Nonlinear optical responses in nodal line semimetals

Nonlinear optical responses, such as shift current and second-harmonic generation (SHG), of topological semimetals have been subjects of great interest because the momentum-space topological structures near Weyl or Dirac points lead to unusually large responses. This is especially important for technological applications as the shift current and SHG are often used for solar cell and frequency-changing applications for lasers, respectively. We demonstrate that nodal line semimetals can offer even larger responses at low frequencies.
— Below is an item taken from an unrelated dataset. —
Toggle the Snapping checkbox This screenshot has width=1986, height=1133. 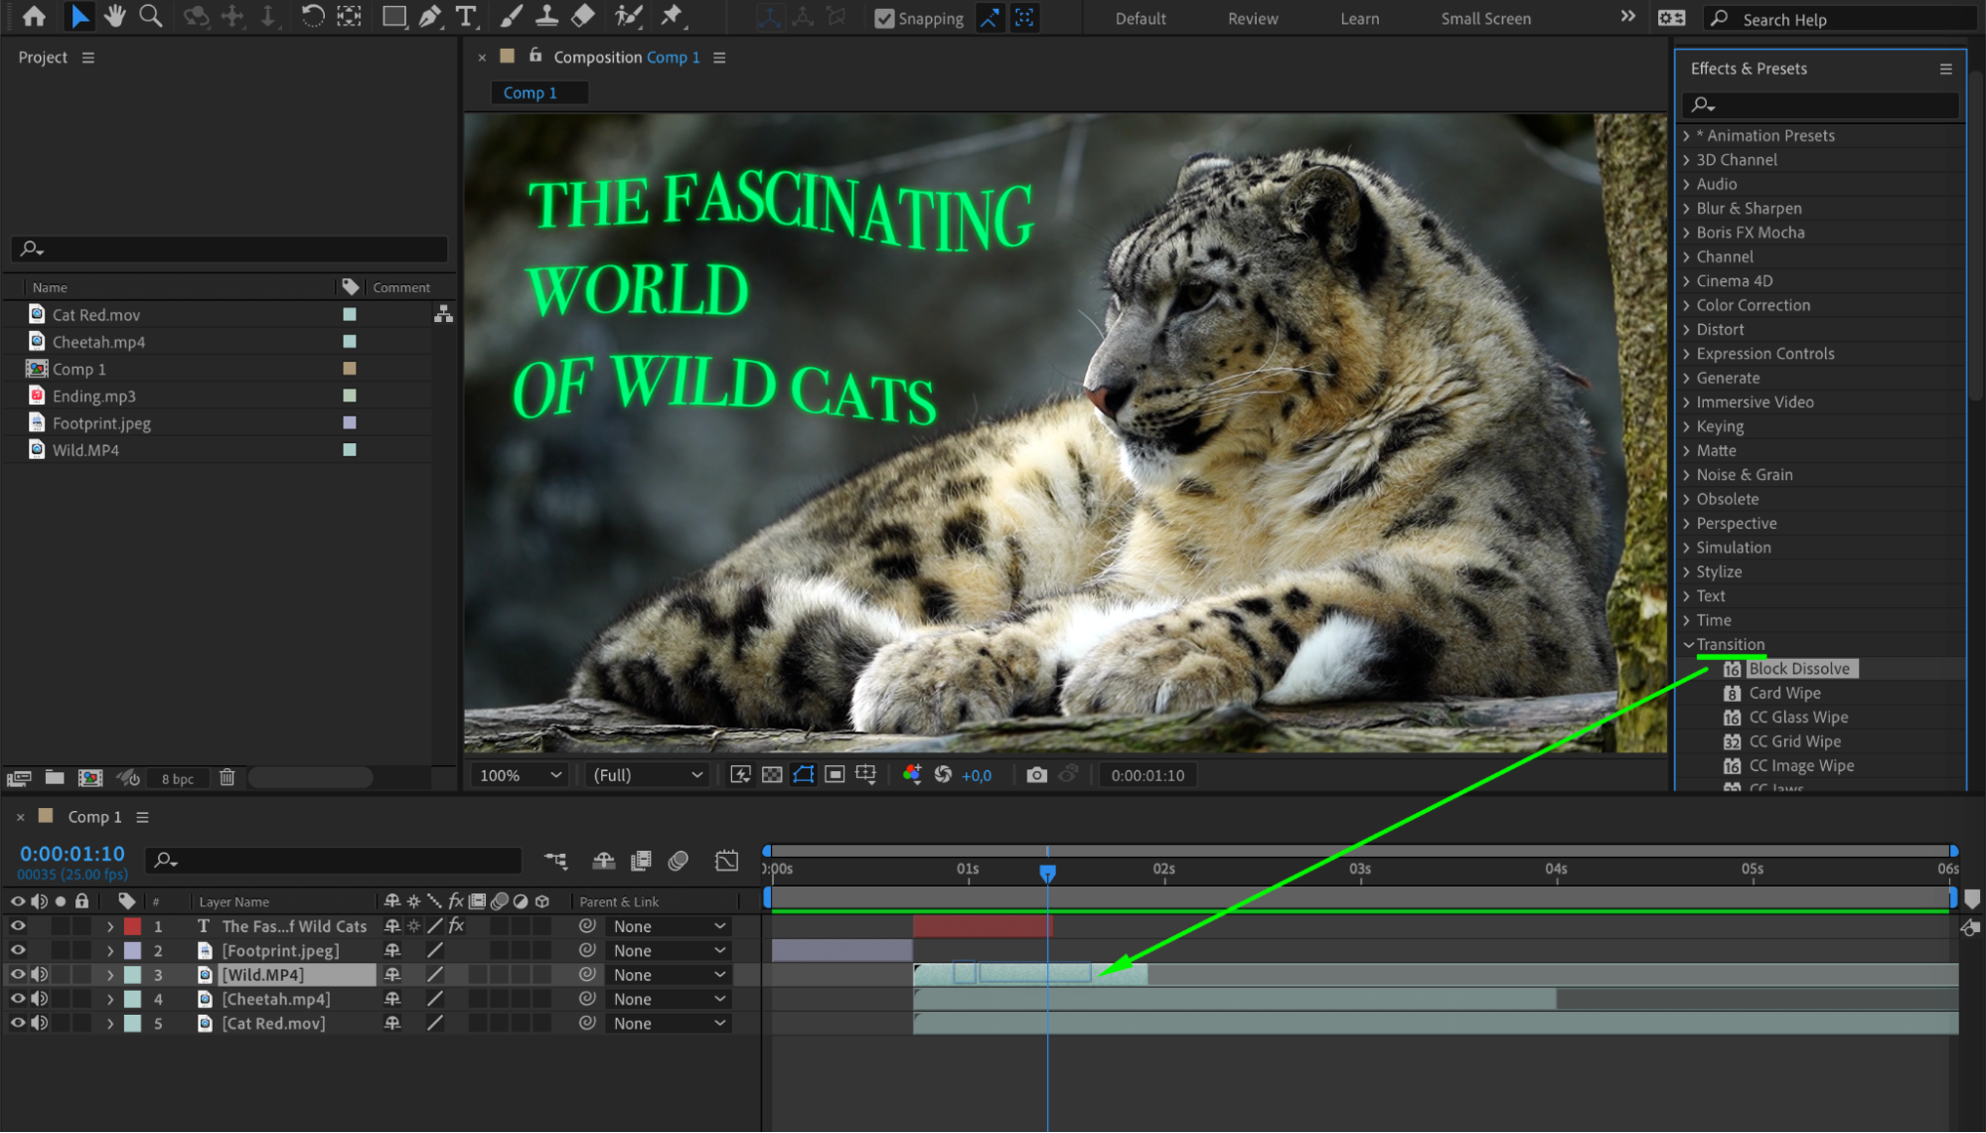tap(884, 19)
For example, we show that a large SHG response arises at finite doping when an external dc electric field is applied to break the inversion symmetry of an otherwise inversion-symmetric model of a nodal line semimetal. Furthermore, we introduce a model with intrinsically broken inversion symmetry, where both the shift current and SHG are singular in a range of parameters.

Automated summary

Nonlinear optical responses in topological semimetals, such as shift current and second-harmonic generation (SHG), are of great interest due to the large responses arising from the momentum-space topological structures. Nodal line semimetals can offer even larger responses at low frequencies, with the SHG response being significantly enhanced by breaking the inversion symmetry. Additionally, a model with intrinsically broken inversion symmetry exhibits singular shift current and SHG responses within a range of parameters.